Regression Testing in Boot-Time Performance in the Linux Kernel

There are numerous tools to measure boot-time performance of Linux. However, there is no standard regression test of boot performance for Linux. This is due to a number of factors, including disparities in system performance, different requirements for quickly-needed functionality, and differences in boot-loader, kernel and user-space configuration. In this session Tim will present a boot-time regression test that utilizes a collection of reference value data files for different platforms, kernel versions and configurations. A meta-data matching system is used to select an appropriate reference data file. Boot time data (including initcall durations, and the durations of pre-selected boot operations) is compared with reference values, in order to report regressions in boot-time duration for specific elements of the boot sequence. The upstream status of this effort, along with the test and supporting tools, as well as issues found with this approach, will be discussed.

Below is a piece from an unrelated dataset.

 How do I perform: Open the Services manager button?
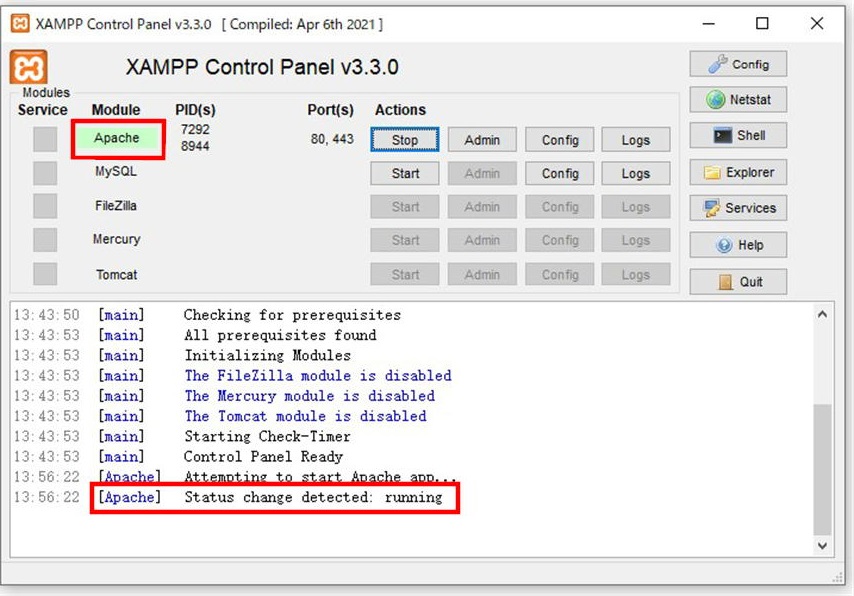738,208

Why is there no upstream boot-time regression test?
All other boot-time features and tools are instrumentation, inspection or
visualization tools
They are NOT tests that yield a pass/fail result to be acted upon
In other words, boot-time testing is left as an exercise for the user (human)

Not aware of any automated performance tests of any kind in the
upstream Linux kernel
Boot-time code paths and durations vary widely from machine to machine
Different items that need to come up quickly at different times such as
camera, control bus, etc. Is similar to a “workload” test in other benchmark tests - its unique to
the thing you want to test. No single test can capture all use cases.
Not all boot-time delays are within kernel scope
The kernel boot-time blind spot
portion of the kernel boot occurs before clock and timer initialization
on average about 60-150 printk message emitted with 0.000 timestamps
representing about 100-400 milliseconds of boot time
self-instrumentation not being available in time to provide useful data

A Proposed Solution

An upstream test
Reference values
Keep reference values separate from test
Store them somewhere outside of upstream
Automatically find a useful reference value file
Automatic Testing
Report to Maintainer, and/or contributor of change that caused regression

Personal boot-time regression test

Simple steps:

Measure values
Compare with Reference values
Report regressions (not done yet)
Separate programs:
grab-boot-data.sh – for data collection
boot-time-regression-test.py – for comparing metrics with reference values
find-matching-ref-value.py – for automatically detecting a ref-value file

Reporting Regressions

deciding what constitutes a regression a.k.a. Pass/Fail criteria
options such as if delta of result > reference value ±5% or > 30 microseconds, too many false positives to weed out small changes
adding support for configurable pass/fail criteria
Issues found
Identifying boot regions with printks is hard
no clear start or end to regions
more printks equals slower boot
timestamp blind spots of 0s is worthless data
requires capturing data from a kernel booted with ‘initcall_debug’
the test framework might not support modifying kernel command line parameters

Next steps

put into git hub repo
gather boot-time data from more devices and platforms over more kernel versions
needs to automate reporting
better analysis of deferred probes
use Unified Boot Log

Efficient on-device core dump processing for IoT devices - A Rusty Implementation from Memfault

Embedded Linux devices operate in constrained environments with limited storage, bandwidth, and connectivity. Traditional core dumps can be quite large, making it impractical for some of the more constrained embedded systems. Over the past year, we’ve tackled this challenge head-on—optimizing Linux core dumps directly on the device to reduce size, protect privacy, and enable better debugging for IoT developers.

What We’ll Cover:
Inside ELF Core Dumps – A look at the ELF structure and how it applies to core dumps.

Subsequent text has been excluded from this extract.